Most hunters would like to take a decent buck this fall. However, traditional hunting methods actually reduce the odds of taking bucks in their prime—4 1/2 to 6 1/2 years of age—for several reasons. They typically cause mature whitetails to abandon their home ranges (your hunting area) within 1 to 30 hours after hunting seasons begin. They cause big bucks to become nocturnal or flee to near or distant areas where they are safe from hunters.

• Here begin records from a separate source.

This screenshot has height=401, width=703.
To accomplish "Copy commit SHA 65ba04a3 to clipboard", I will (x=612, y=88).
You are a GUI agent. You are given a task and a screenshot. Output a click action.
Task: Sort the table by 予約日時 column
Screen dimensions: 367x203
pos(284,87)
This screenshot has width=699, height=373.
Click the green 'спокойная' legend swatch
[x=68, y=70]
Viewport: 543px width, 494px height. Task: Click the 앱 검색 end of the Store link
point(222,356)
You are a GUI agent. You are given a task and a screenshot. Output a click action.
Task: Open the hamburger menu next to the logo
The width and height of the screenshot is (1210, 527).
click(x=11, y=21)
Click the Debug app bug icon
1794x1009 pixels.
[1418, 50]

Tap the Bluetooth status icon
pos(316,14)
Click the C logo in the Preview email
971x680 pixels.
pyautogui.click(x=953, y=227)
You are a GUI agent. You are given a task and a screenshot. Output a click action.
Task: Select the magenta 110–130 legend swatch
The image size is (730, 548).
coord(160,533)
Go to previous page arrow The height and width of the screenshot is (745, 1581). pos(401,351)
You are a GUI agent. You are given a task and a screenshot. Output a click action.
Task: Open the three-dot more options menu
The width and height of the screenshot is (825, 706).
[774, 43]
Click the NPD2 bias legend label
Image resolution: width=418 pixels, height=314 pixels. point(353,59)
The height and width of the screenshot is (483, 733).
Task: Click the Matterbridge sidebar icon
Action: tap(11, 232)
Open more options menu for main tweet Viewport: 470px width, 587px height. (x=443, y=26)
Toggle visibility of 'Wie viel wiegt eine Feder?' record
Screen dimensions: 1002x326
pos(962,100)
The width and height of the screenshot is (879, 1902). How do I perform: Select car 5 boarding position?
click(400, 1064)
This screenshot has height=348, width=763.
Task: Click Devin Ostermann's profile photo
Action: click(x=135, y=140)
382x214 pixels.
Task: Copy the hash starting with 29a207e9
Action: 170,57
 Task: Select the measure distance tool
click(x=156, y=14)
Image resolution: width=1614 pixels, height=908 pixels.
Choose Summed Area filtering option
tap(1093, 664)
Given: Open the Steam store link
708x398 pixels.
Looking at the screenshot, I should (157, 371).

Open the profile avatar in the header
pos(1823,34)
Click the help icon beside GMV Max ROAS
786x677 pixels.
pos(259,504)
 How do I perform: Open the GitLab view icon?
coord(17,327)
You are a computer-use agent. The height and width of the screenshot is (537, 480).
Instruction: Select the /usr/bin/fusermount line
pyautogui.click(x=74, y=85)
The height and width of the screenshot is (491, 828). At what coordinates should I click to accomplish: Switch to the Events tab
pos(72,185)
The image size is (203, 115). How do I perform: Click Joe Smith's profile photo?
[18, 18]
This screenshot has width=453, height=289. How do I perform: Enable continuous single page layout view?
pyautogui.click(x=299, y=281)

Traditional hunting methods make hunters especially easy for experienced whitetails to identify and avoid. They make short-range shots at unsuspecting deer rare. They make hunters believe something must be done to increase numbers of older bucks. Logically, therefore, the best way to hunt older bucks is to quit hunting like everyone else.
Change your hunt style to win more game
More specifically, quit stand hunting like everyone else. If done properly, stand hunting is still the most productive way to hunt mature bucks. “Done properly” does not mean sit patiently in one stand site throughout a hunting season, whether using bait or not. Today’s older bucks almost routinely discover stand hunters within their 1- to 2-square-mile home or breeding ranges during the first 1 to 30 hours of a hunting season, typically without stand hunters realizing it. Sitting at the same stand site longer than a day and a half is a waste of buck-hunting time.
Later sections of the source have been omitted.